The record of U.S. policy from 1945 to 1949 challenges fundamental assumptions about U.S. understanding and involvement in the struggle over Palestine that continue to dominate mainstream interpretations of U.S. policy in the Middle East. Coming to grips with the U.S. record and its frequently mythified depiction of the struggle over Palestine is critical. Those engaged in the creation of the Common Archive, a project of Zochrot, the Israeli NGO, in which Israelis and Palestinians have joined to reconstruct the history of Palestinian villages destroyed by Israel in 1948, clearly understand the importance of this record. Palestinian historians have long written about this history, and Israel’s “New Historians” have confirmed it in their challenge to the dominant Israeli narrative of the war of 1948.
The Middle East in 2014 is not a mirror image of what it was in 1948, when the struggle over Palestine was at its height. "In the immediate postwar years, the United States defined its policy in the Near and Middle East in terms of assuring unimpeded access and control by U.S. oil companies of its great material prize, petroleum.
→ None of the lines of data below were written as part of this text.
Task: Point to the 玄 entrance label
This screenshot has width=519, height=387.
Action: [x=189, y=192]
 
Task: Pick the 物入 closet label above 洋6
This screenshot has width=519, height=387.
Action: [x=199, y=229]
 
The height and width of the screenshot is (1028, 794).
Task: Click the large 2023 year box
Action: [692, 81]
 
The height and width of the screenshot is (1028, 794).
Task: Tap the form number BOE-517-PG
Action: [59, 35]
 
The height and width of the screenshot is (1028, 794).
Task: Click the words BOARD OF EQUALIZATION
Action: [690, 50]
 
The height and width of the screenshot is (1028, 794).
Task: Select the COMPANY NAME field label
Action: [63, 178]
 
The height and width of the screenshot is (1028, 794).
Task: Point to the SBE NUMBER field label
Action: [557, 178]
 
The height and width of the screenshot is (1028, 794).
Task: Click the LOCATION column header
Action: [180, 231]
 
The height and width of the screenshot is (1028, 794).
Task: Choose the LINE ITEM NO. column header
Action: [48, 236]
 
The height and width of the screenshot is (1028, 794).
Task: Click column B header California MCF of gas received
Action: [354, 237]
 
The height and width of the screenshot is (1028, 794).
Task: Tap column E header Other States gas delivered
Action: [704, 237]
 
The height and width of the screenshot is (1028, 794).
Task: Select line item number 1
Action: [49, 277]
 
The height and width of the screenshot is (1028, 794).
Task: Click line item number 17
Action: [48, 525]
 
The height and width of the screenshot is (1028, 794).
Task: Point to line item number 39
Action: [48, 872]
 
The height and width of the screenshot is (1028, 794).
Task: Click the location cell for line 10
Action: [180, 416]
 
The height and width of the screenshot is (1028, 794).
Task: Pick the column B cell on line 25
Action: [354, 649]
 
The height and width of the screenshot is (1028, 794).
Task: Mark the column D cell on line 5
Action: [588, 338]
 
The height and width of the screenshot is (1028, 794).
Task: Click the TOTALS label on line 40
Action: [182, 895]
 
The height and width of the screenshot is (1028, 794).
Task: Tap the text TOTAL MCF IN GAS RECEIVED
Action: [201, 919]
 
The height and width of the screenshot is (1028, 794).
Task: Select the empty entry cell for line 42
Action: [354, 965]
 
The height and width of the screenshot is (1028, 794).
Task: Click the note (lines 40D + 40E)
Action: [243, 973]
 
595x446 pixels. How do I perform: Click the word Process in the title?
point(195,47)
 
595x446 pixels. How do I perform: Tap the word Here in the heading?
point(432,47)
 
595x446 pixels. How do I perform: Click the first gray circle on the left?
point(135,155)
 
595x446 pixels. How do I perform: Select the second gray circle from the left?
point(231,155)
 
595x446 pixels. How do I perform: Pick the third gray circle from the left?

It almost seems like if the history that's usually just glossed over (if it's mentioned at all in the U.S.) included the reality of the history behind most U.S. foreign policy since WWII, there would be way less support for propaganda that somehow always justifies the invasion of other countries, and coincidentally works out to make the wealthiest people at the top even more wealthy. Always at the expense of freedom and liberty for the little people below who made the mistake of existing on top of the oil (or whatever natural resources happen to be the oil of the future) those at the top wanted to exploit.